Chronological age vs. Biological age: How old are you really?
Have you ever wondered why people of the same age have very different appearances? No one want to look older than they really are, but what’s the connection between body appearance and age?
As humans, we have two different ages: chronological age (real age) and biological age (body age). Chronological age is the number of years a person has lived, while biological age refers to how old a person seems. People who lead healthy lifestyles generally look younger than their chronological age. On the other hand, people who are less conscious about their health will seem older than they really are.
How do we measure body age?
Everyone knows their age, but what about the body age? Scientists have discovered that the length of telomeres can be used to estimate our biological age.
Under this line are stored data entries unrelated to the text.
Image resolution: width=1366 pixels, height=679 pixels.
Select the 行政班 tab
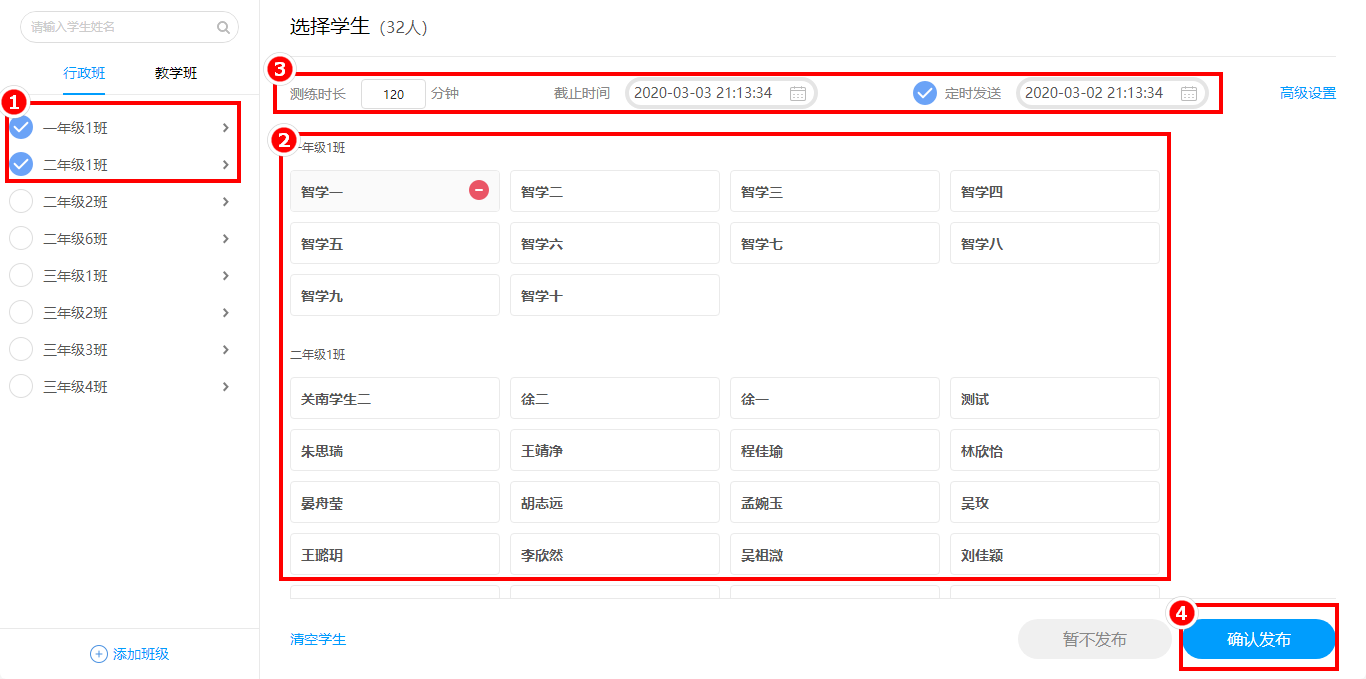click(84, 73)
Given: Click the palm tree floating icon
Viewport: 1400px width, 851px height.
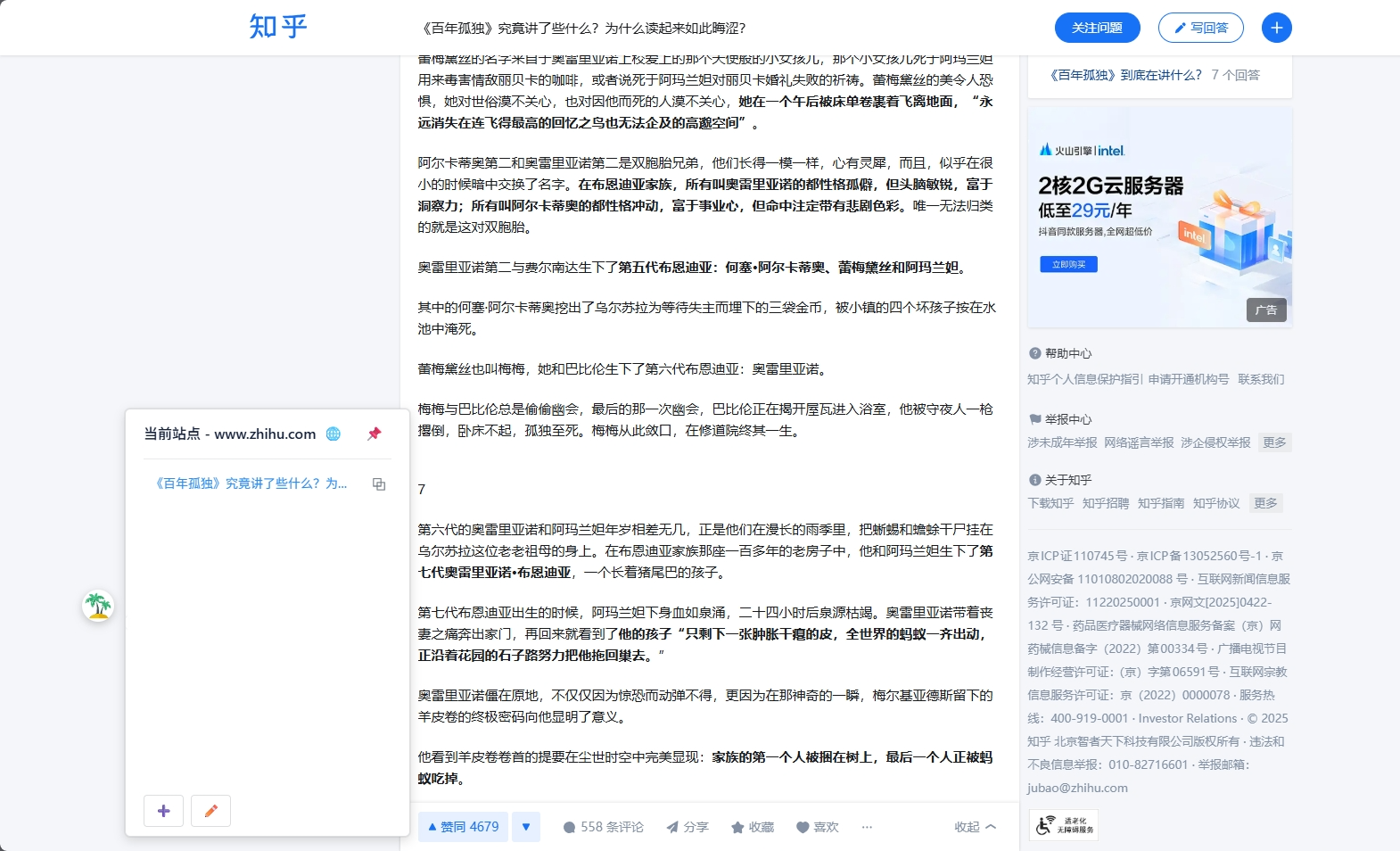Looking at the screenshot, I should [x=98, y=607].
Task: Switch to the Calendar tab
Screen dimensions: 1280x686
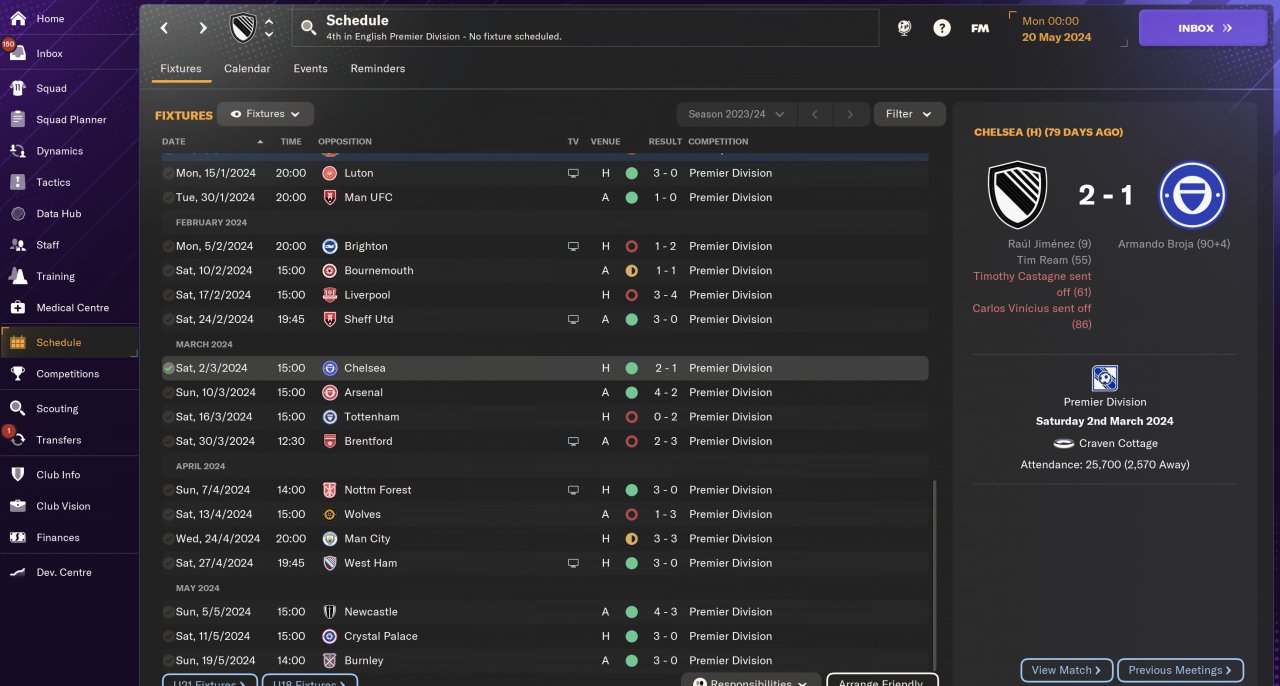Action: [x=247, y=69]
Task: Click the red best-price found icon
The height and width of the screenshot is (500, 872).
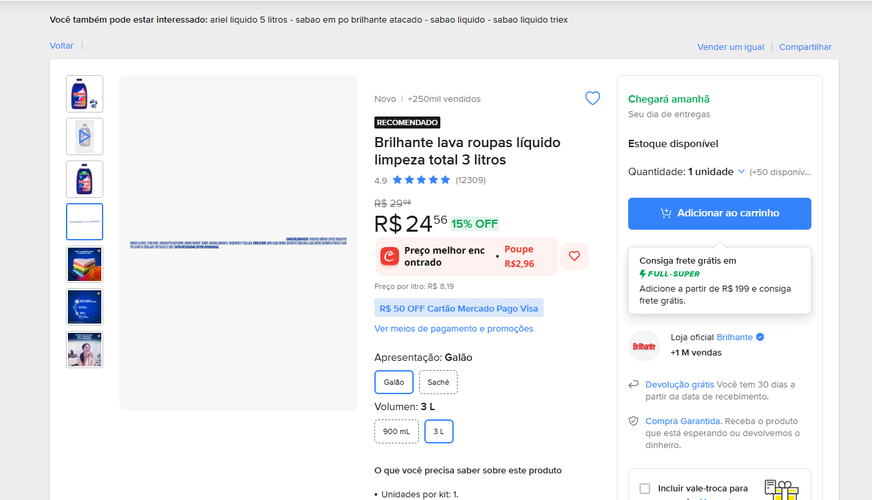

Telomeres are nucleotides that keep the chromosomes from deteriorating and fusing with a nearby chromosome. They help you identify your true biological age and play an essential role in the aging process.
Telomere: The Key to Longevity
Every cell contains a set of chromosomes that encodes all the genetic information of an organism. The chromosomes are comprised of DNA and genes that control the heredity of certain traits, such as eye and hair color, gender, and skin color. Humans have 23 pairs of chromosomes (46 total) in each cell, and at the end of each chromosome lies a set of DNA sequences called telomeres.
Telomeres shorten as we age and when our cells divide. When the telomeres become too short, our cells stop growing and start to deteriorate. The length of telomeres can be used to determine the cell’s age and how many more times the cells can divide.
Are your telomeres getting shorter??
Telomeres shorten when our cells divide for body growth or repair. However, there are external factors that may aggravate telomere shortening:
Heredity plays a crucial role in the length of telomeres: some of us have the good fortune of inheriting longer telomeres than the average people. According to studies, people with longer telomeres tend to age slower than people with short telomeres.
Food, environment, and lifestyle
As we age, our cells divide in order to produce new cells to replace cells damaged by injury and sickness. Cell degeneration differs depending on each individual’s eating and sleeping habits, as well as surrounding environment. Adopting a healthy lifestyle will greatly delay cell degeneration. On the other hand, harmful activities such as smoking, drinking alcohol, and using drugs will negatively impact your cells and force them to divide, thus shortening your telomeres.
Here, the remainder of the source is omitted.